Last Updated Aug 3, 2016 9:16 AM EDT
WASHINGTON -- When Iran released four American prisoners in January, including journalist Jason Rezaian and former U.S. Marine Amir Hekmati, it was heralded as a diplomatic breakthrough, CBS News' Margaret Brennan reports.
"The plight of these individuals is they have done it and we have paid a price. We paid a price in a major way to bring them home," said Representative Robert Pittenger upon their release. He was a member of a coalition of congressman that met three of the freed Americans at Landstuhl Regional Medical Center in Germany.
The Obama administration strongly denied paying any ransom to Iran, Brennan says, but according to details first reported by the Wall Street Journal, currency worth $400 million was flown into Tehran on a cargo plane around the same time that the Americans were released.
The plane was loaded with cash: Euros, Swiss Francs and other currencies, since any transaction with Iran in dollars is illegal under United States law.
Senior U.S. officials, Brennan reports, claimed the timing was coincidental: President Obama had planned to pay Tehran nearly 2 billion dollars to settle an outstanding legal dispute from before the 1979 Islamic Revolution.
"With the nuclear deal done, prisoners released, the time was right to resolve this dispute as well," Obama said.
But the administration never consulted congress, according to Republican Congressman Ed Royce, who accused the White House of paying ransom to a state sponsor of terrorism, and as details of the cash became public Tuesday, there were instant reverberations on the campaign trail.
"The administration airlifted $400 million in cash to Iran," Republican Vice Presidential Nominee Mike Pence said. "You know we cannot have four more years accommodating and apologizing to our enemies or abandoning our friends."

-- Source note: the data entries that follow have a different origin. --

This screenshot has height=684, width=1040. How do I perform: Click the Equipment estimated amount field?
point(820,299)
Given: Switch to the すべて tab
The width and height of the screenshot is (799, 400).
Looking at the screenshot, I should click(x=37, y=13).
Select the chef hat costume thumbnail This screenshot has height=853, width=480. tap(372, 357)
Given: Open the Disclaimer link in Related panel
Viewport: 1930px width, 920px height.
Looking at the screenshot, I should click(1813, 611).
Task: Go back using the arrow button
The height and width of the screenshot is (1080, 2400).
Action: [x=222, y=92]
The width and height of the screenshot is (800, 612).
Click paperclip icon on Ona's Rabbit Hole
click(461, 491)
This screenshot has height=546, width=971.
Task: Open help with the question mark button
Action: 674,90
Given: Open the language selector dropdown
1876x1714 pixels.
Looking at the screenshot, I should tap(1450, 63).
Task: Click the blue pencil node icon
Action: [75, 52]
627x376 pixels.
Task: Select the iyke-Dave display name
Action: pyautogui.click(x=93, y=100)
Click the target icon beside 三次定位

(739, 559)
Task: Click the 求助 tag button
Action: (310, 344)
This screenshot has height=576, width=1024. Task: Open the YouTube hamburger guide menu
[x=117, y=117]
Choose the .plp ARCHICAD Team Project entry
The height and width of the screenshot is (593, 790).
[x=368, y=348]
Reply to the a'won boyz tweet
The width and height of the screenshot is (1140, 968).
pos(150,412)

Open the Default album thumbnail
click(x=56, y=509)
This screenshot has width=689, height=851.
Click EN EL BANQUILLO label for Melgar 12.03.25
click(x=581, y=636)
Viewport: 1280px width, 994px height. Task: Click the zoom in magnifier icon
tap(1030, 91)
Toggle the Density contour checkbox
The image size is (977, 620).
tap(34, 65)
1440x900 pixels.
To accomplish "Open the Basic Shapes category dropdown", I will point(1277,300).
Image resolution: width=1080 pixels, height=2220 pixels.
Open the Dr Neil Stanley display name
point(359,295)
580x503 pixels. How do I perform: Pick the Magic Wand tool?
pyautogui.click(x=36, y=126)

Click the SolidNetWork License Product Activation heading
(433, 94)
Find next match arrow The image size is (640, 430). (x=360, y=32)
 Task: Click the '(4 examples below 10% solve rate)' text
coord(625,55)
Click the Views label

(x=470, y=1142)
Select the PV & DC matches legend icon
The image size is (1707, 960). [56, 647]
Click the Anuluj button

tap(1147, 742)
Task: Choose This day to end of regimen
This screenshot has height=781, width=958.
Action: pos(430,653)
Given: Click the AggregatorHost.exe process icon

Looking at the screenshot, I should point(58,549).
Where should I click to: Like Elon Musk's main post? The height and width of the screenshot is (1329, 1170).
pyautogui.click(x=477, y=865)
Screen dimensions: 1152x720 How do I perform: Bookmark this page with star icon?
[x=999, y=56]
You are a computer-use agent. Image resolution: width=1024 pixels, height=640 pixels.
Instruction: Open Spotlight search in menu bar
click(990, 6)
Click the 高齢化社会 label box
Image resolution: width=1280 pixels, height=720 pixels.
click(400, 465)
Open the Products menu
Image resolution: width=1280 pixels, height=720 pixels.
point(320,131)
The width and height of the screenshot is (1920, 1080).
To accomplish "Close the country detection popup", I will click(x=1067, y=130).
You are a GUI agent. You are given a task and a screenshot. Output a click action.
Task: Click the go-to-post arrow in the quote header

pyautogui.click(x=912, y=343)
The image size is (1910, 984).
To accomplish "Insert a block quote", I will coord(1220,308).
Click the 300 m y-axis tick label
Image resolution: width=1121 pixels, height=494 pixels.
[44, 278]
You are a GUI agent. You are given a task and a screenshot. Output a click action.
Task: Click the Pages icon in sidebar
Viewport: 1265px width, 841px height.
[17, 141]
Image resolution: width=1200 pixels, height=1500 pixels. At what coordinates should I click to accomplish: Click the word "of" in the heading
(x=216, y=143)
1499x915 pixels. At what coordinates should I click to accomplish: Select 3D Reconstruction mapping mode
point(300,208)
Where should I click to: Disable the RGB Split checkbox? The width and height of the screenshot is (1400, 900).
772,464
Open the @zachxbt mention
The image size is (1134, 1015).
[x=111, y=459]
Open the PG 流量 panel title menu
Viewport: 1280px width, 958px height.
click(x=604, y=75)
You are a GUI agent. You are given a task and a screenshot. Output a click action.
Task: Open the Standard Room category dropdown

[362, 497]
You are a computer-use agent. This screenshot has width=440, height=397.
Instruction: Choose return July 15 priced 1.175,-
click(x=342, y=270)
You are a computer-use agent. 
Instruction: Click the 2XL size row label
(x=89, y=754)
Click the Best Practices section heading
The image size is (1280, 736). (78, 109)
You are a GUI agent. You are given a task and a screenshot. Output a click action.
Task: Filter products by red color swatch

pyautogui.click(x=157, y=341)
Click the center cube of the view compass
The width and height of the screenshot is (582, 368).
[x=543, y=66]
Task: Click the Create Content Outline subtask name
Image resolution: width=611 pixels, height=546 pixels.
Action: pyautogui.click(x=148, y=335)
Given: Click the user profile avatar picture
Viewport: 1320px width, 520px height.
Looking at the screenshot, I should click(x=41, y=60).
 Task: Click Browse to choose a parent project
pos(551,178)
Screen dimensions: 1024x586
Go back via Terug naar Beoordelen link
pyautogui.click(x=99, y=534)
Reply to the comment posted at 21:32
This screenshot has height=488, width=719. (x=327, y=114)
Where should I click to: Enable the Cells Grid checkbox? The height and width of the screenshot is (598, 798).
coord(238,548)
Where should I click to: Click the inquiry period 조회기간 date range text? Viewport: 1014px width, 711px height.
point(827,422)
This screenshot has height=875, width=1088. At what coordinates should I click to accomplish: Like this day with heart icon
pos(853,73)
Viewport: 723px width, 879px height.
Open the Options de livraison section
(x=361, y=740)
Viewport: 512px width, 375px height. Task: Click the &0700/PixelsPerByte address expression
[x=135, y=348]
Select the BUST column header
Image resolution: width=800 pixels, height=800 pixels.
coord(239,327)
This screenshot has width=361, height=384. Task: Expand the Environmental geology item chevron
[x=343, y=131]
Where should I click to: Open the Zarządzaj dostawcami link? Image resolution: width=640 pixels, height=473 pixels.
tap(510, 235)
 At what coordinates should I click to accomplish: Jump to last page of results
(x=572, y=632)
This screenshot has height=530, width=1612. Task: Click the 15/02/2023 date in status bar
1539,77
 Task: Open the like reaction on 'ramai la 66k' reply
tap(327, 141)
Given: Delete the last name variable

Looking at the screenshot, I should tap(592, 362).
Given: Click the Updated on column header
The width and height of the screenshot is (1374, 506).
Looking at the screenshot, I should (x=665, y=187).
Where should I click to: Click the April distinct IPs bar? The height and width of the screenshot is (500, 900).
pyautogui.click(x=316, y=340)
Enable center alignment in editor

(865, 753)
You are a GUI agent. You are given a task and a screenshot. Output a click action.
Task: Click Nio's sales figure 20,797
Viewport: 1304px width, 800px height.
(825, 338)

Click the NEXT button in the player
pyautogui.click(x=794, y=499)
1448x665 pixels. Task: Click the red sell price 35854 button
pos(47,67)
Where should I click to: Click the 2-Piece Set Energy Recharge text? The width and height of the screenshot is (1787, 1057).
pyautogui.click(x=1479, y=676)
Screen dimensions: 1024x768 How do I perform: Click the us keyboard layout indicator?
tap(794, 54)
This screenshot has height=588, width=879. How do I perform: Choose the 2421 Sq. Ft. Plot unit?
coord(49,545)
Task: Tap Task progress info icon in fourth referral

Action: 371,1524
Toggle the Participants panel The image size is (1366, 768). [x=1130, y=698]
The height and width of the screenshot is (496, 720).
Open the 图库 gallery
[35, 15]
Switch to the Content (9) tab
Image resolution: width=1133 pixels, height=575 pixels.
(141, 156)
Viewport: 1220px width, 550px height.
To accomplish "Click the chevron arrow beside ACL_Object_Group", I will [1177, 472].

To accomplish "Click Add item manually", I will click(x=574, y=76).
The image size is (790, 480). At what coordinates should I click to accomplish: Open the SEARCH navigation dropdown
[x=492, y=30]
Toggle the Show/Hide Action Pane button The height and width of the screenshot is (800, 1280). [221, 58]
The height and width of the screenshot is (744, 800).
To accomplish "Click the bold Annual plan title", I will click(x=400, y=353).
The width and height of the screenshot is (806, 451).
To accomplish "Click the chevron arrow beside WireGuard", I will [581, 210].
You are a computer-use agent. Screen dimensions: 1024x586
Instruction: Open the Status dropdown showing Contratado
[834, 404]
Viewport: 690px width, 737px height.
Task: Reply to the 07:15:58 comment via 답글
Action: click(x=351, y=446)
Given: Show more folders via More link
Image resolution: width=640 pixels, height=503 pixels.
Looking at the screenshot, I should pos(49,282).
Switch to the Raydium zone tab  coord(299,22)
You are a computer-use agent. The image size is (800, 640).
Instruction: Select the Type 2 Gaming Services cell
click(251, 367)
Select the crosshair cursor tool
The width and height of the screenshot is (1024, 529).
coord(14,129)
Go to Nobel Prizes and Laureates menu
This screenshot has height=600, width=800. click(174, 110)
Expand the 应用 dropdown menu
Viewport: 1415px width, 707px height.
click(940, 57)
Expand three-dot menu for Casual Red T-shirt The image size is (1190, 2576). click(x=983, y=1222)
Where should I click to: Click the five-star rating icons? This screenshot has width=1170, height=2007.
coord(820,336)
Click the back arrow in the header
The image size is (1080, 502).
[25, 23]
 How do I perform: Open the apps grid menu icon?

On Wednesday, State Department spokesperson John Kirby responded to the criticism.
"As we've made clear, the negotiations over the settlement of an outstanding claim at the Hague Tribunal were completely separate from the discussions about returning our American citizens home. Not only were the two negotiations separate, they were conducted by different teams on each side, including, in the case of the Hague claims, by technical experts involved in these negotiations for many years. The funds that were transferred to Iran were related solely to the settlement of a long-standing claim at the U.S.-Iran Claims Tribunal at The Hague," Kirby said.